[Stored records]
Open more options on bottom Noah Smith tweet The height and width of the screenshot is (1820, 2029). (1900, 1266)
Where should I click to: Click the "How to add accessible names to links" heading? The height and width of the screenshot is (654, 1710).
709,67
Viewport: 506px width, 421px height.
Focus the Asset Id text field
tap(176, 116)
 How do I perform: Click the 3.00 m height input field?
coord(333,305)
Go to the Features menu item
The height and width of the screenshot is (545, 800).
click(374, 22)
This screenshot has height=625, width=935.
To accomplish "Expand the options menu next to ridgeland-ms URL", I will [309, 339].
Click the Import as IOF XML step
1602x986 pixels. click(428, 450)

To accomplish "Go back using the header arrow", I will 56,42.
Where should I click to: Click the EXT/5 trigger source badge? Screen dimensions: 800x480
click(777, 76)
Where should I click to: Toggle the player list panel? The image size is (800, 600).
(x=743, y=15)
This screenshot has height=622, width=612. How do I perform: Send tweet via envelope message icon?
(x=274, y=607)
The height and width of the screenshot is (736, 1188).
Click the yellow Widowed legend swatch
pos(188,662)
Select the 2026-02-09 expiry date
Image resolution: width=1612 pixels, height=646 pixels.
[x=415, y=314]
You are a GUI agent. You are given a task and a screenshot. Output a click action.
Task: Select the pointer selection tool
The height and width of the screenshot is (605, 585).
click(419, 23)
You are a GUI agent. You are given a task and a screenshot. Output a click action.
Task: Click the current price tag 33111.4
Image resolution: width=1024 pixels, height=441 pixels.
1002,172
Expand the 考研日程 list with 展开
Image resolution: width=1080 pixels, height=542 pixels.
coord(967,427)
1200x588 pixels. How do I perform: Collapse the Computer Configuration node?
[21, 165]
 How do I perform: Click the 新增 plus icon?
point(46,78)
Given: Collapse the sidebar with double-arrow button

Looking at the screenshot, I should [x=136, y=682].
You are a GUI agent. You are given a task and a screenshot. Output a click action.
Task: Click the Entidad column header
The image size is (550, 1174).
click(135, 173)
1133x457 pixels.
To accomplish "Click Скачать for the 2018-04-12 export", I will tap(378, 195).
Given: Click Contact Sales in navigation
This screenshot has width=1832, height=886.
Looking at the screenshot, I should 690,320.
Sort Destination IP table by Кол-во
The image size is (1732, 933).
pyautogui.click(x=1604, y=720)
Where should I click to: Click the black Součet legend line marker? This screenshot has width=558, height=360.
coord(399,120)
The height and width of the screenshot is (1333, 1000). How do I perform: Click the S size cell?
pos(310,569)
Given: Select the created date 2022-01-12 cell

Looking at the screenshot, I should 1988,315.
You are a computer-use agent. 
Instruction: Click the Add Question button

**TRY IT:**
Go through the data and show each line that holds "options".

**TASK OUTPUT:**
Open more options on bottom Noah Smith tweet The height and width of the screenshot is (1820, 2029). (1900, 1266)
To accomplish "Expand the options menu next to ridgeland-ms URL", I will [309, 339].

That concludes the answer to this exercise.